= Beginning of Section =

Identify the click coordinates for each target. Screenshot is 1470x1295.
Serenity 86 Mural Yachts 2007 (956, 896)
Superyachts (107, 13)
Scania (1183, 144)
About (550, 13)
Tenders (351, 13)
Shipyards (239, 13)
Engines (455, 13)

= End of Section =
= Beginning of Section =

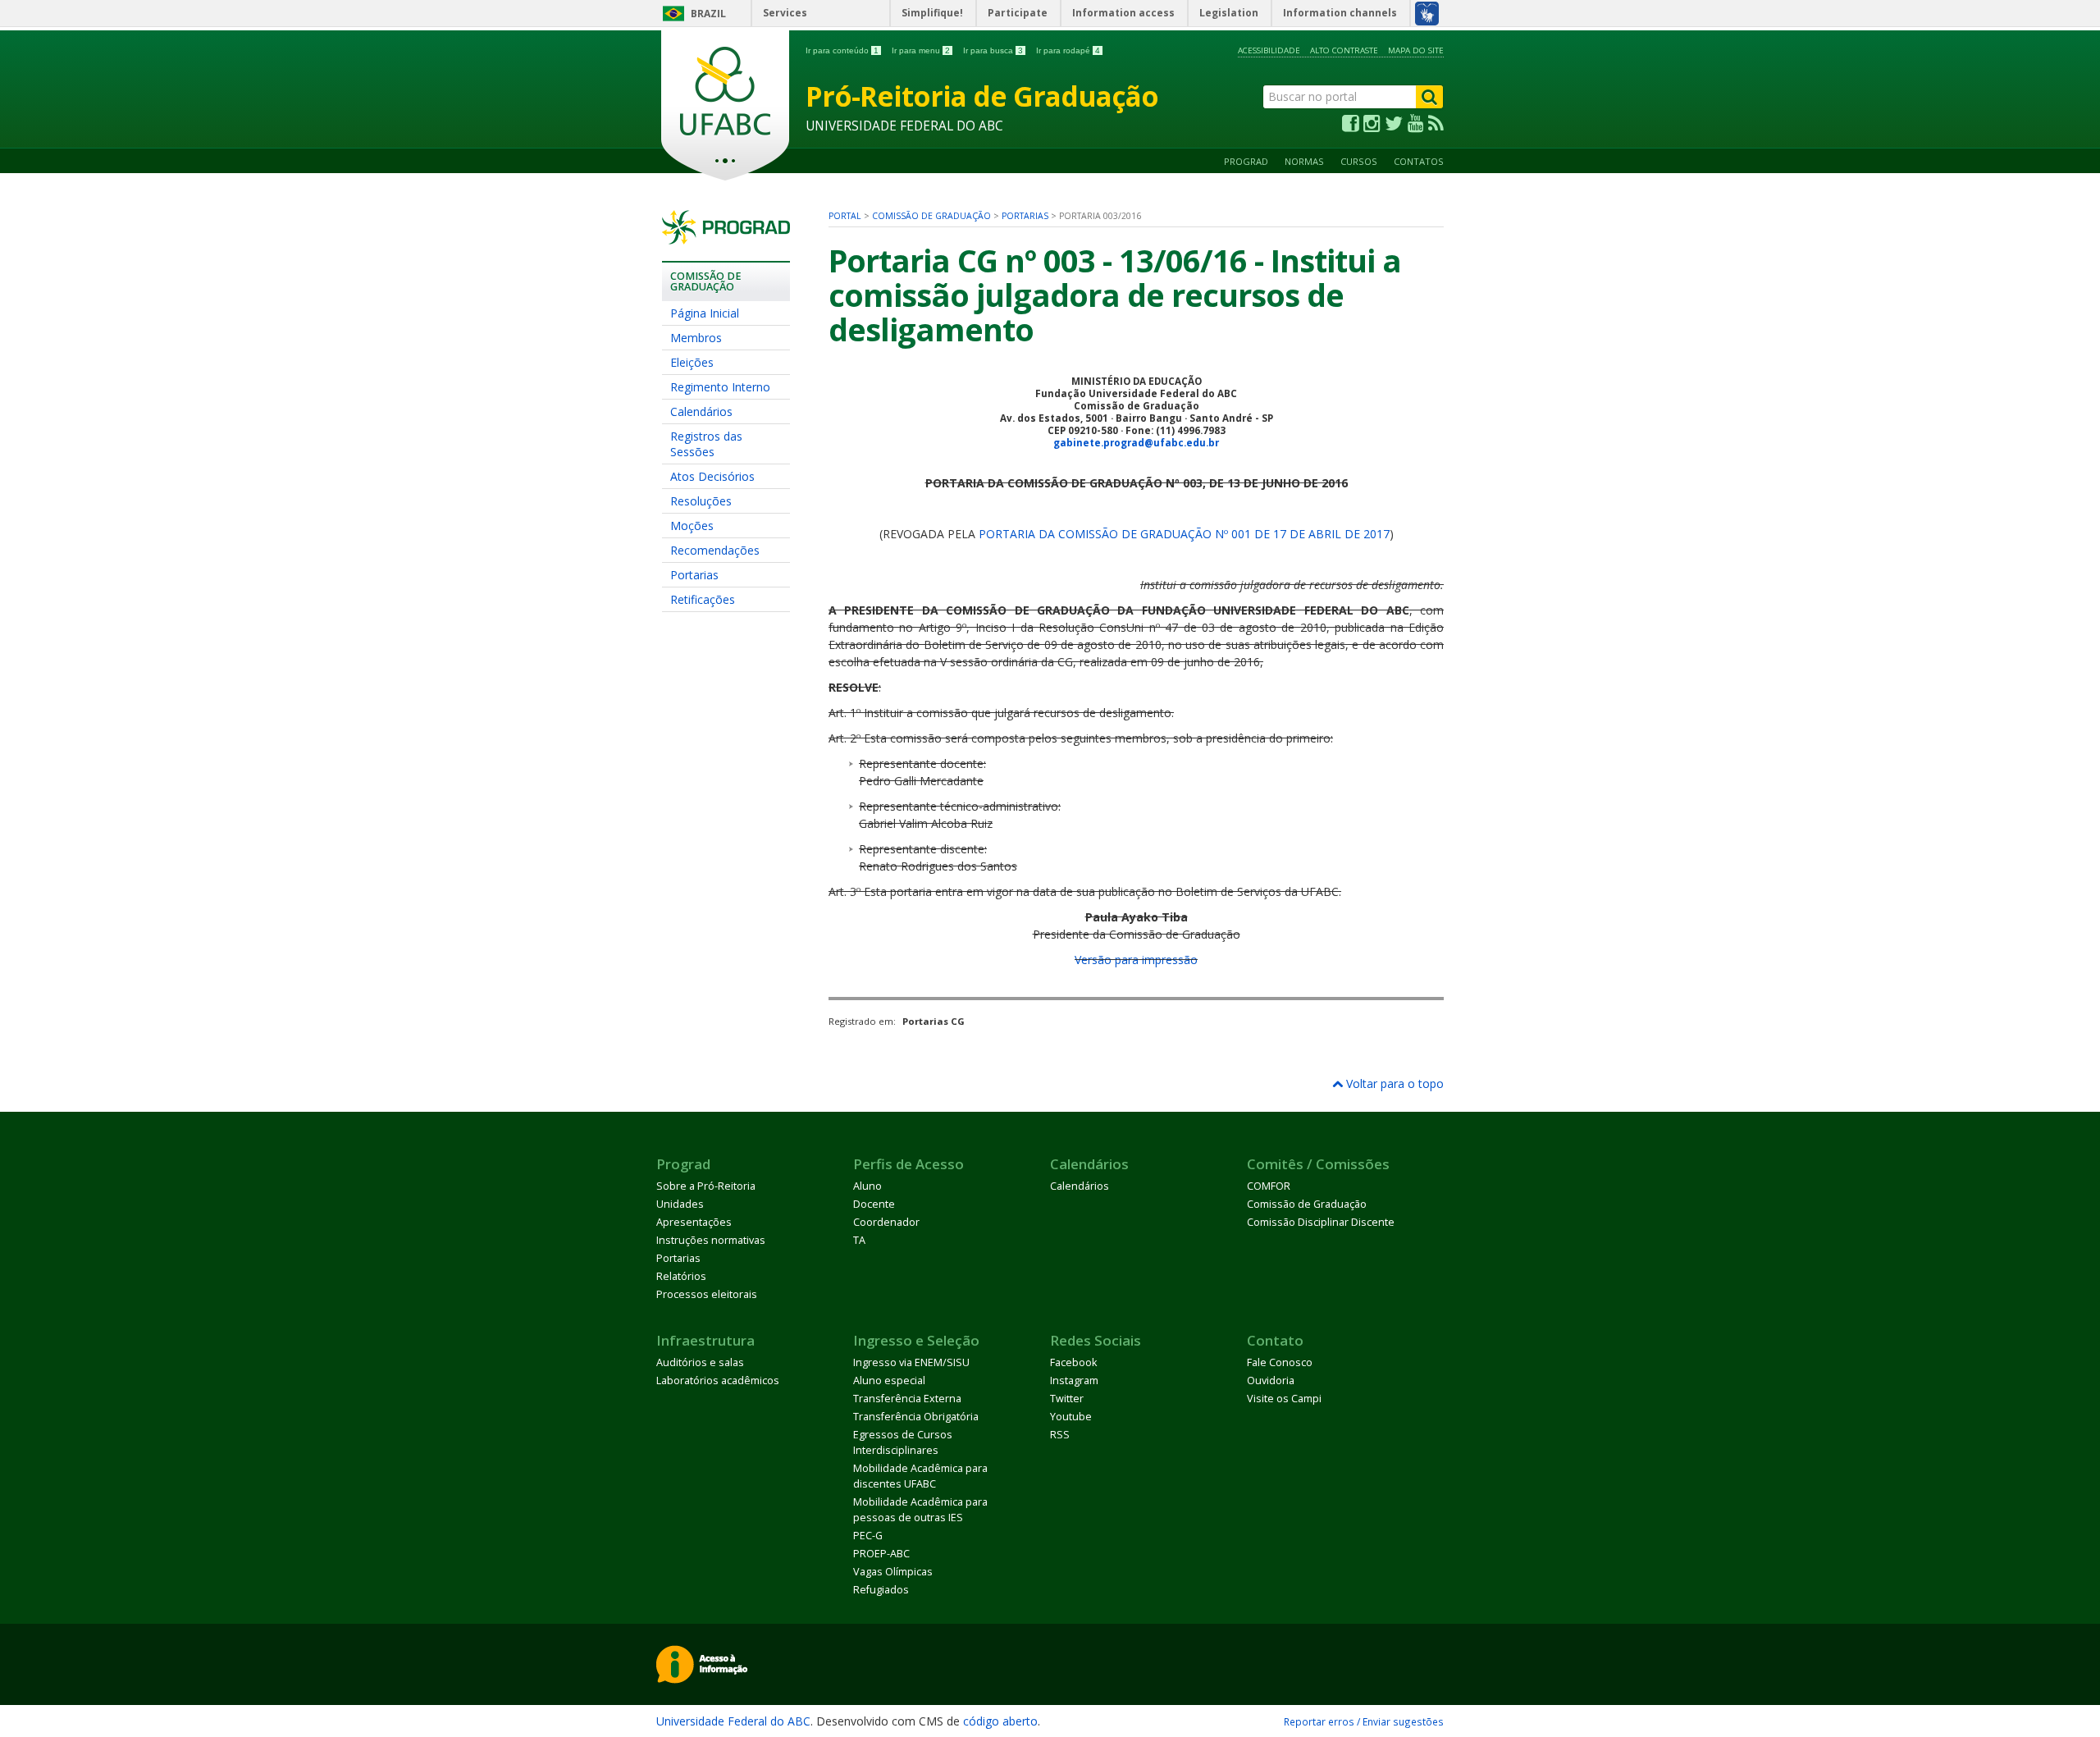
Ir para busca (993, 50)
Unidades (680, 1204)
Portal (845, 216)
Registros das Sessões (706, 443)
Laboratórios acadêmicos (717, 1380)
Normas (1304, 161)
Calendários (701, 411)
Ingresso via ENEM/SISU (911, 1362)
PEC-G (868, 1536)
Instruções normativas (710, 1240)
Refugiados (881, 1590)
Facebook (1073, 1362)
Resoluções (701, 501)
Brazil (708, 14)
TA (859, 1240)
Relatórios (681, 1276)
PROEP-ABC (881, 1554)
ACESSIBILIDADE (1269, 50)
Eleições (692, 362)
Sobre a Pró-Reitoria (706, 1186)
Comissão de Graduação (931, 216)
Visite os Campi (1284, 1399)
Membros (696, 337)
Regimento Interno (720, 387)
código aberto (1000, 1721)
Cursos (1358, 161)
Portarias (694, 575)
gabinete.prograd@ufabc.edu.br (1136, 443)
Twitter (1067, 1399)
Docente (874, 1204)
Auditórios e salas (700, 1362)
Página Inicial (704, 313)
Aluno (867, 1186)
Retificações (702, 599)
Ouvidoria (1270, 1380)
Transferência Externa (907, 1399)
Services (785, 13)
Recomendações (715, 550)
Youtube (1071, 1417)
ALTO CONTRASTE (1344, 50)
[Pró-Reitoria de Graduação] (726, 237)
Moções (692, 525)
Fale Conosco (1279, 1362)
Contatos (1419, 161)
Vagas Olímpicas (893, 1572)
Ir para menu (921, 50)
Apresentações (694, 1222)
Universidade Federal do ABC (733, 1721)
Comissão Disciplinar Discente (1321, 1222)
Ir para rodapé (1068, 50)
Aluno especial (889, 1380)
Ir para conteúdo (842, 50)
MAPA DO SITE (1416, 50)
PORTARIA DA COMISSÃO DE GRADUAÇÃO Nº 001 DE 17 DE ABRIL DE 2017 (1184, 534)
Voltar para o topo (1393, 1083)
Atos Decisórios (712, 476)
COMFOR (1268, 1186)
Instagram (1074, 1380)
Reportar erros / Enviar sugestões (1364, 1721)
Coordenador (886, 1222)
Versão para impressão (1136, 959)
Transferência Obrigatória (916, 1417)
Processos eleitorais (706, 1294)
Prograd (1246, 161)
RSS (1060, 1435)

= End of Section =

Problem to work on: Write down exactly the span of lines above from the one containing "Contatos (1419, 161)" to the one containing "RSS (1060, 1435)", both ends included.

Answer to this problem:
Contatos (1419, 161)
Vagas Olímpicas (893, 1572)
Ir para menu (921, 50)
Apresentações (694, 1222)
Universidade Federal do ABC (733, 1721)
Comissão Disciplinar Discente (1321, 1222)
Ir para rodapé (1068, 50)
Aluno especial (889, 1380)
Ir para conteúdo (842, 50)
MAPA DO SITE (1416, 50)
PORTARIA DA COMISSÃO DE GRADUAÇÃO Nº 001 DE 17 DE ABRIL DE 2017 (1184, 534)
Voltar para o topo (1393, 1083)
Atos Decisórios (712, 476)
COMFOR (1268, 1186)
Instagram (1074, 1380)
Reportar erros / Enviar sugestões (1364, 1721)
Coordenador (886, 1222)
Versão para impressão (1136, 959)
Transferência Obrigatória (916, 1417)
Processos eleitorais (706, 1294)
Prograd (1246, 161)
RSS (1060, 1435)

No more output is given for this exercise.